Stored records:
━━━━━━━━━━

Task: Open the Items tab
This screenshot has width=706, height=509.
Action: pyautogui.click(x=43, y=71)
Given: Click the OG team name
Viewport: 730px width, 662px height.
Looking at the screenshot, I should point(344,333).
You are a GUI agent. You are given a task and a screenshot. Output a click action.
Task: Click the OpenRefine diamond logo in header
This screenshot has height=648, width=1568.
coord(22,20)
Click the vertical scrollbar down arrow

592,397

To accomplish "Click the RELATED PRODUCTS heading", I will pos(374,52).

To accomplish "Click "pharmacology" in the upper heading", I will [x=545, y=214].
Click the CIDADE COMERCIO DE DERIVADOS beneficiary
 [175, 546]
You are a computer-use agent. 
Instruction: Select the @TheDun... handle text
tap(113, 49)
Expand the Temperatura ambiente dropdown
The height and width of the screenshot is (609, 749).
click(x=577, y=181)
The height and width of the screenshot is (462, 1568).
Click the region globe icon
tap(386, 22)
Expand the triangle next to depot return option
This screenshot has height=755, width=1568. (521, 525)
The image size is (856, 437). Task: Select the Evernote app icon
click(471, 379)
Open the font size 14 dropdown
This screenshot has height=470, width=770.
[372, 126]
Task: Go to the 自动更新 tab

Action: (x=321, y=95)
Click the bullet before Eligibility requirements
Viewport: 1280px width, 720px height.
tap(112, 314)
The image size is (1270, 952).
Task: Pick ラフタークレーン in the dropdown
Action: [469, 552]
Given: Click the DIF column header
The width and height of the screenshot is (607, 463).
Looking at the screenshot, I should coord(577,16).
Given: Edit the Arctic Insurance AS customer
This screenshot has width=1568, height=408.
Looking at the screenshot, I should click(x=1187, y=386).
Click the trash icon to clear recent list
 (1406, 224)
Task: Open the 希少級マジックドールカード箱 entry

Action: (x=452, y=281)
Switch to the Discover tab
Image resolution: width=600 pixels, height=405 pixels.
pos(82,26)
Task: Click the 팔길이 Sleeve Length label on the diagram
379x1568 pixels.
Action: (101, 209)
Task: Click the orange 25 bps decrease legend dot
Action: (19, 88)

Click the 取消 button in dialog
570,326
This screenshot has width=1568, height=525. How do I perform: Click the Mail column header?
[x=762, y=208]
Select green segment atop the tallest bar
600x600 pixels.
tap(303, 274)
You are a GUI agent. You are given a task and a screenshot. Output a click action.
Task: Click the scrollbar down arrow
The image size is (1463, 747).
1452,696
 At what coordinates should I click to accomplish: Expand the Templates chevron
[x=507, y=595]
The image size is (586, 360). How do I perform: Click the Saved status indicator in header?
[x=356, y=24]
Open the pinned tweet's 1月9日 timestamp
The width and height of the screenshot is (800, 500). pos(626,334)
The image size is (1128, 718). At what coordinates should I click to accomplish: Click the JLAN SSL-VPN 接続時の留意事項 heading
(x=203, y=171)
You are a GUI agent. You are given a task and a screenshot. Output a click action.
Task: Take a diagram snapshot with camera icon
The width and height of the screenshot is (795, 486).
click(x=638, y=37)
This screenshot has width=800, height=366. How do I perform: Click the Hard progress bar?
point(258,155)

━━━━━━━━━━

Task statement:
Reading through the preceding records, tally each line that holds the word "will" and give the tally by itself.

Written solution:
2